In a divorce, it’s vital that you have a good understanding of your income and your spouse’s income, and part of that is knowing how to read Form W-2. If you earned any money as an employee, your employer is required to provide you with a copy of Form W-2. Form W-2 reports the entire amount earnings you received in a calendar year and includes wages, salaries, and tips. A W-2 also reports the amount of tax withholdings you’ve had throughout the year. Form W-2 is to be distributed by employers no later than January 31 of each year for all reported wages, salaries, and tips earned in the previous calendar year. If January 31 falls on a weekend, employers have until the next business day to do so.
Don’t worry, you don’t need to become a CPA or tax expert in order to protect yourself in a divorce. It is, however, a good idea to have a basic knowledge of what to look for when reading a Form W-2. Although W-2s come in a variety of sizes, shapes, and formats, every W-2 contains the exact same information. Here’s the most important information you need to know for purposes of your divorce when reviewing Form W-2:
The Basics
Box 1: Wages, tips, and other compensation. This amount reflects the total taxable wages or salary for federal income tax purposes. Often times, people confuse this amount with gross income for purposes of calculating support, which is a mistake! If the employee had pre-tax benefits, such as health insurance or voluntary contributions to a retirement plan, this number is actually lower than the amount of gross salary. Especially in cases where you are reading your spouse’s W-2, it is imperative that you know what his or her actual gross income is, as this number impacts both child and spousal support.
Box 3: Social Security wages. You might notice that this amount is higher than Box 1. If that is the case, that is because that amount is calculated before any payroll deductions are taken. Assuming the total gross income received was less than $113,700 (as of 2013), this is an accurate number to use for purposes of calculating gross income for purposes of child and spousal support. If the amount is lower than Box 1, it’s because the employee is a high earner whose income exceeds the maximum Social Security wage base.
Box 5: Medicare wages. This box often contains the highest amount on the W-2. Medicare taxes generally do not include any pretax deductions and does include most taxable benefits. Additionally, there is no cap for Medicare taxes, unlike Social Security wages. Often times, this box is a good “shortcut” for quickly estimating someone’s gross base income.

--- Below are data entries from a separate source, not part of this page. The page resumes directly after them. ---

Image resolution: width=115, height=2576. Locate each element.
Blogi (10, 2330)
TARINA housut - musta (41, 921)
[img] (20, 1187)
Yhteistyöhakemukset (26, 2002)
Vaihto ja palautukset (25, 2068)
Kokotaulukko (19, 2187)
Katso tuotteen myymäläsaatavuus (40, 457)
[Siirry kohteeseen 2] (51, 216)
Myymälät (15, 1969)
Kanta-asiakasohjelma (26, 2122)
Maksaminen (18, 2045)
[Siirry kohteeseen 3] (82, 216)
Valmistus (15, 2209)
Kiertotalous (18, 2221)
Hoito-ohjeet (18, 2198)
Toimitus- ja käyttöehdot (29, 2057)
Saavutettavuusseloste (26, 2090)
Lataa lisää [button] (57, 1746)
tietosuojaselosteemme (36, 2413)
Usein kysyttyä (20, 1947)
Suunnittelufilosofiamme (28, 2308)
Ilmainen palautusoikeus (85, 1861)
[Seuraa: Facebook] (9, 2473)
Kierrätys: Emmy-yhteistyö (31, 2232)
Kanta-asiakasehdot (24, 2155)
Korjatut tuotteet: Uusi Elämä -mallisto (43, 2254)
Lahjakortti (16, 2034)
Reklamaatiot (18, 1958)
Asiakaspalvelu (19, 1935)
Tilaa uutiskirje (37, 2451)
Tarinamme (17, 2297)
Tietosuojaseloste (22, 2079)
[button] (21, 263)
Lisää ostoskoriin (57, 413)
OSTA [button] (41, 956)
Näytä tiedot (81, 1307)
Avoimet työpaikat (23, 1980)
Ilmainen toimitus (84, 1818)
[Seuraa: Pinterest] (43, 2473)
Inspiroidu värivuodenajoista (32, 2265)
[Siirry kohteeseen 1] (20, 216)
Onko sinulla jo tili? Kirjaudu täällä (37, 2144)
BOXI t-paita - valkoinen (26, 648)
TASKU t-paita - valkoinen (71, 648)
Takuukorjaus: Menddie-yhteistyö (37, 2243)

Box 12: Deferred Compensation and Other Compensation. There are a variety of compensation and benefits that are reported in Box 12, and each type of compensation has its own lettered code. For most people, codes D, E, and G are most common, as they relate to voluntary non-taxable salary deferrals to retirement accounts such as a 401(k), 403(b), or 457(b). This amount should be added to the amount in Box 1 to help calculate total gross income.
Last Words of Advice . . .
Remember that a W-2 is only part of someone’s income. In order to truly understand a person’s full financial picture, it’s important to review year-end paycheck stubs and the tax returns with all applicable attachments in addition t a W-2. While your attorney’s job is to calculate your income and your spouse’s income, it is always best for you to understand at least the basics of how your attorney has come up with these figures.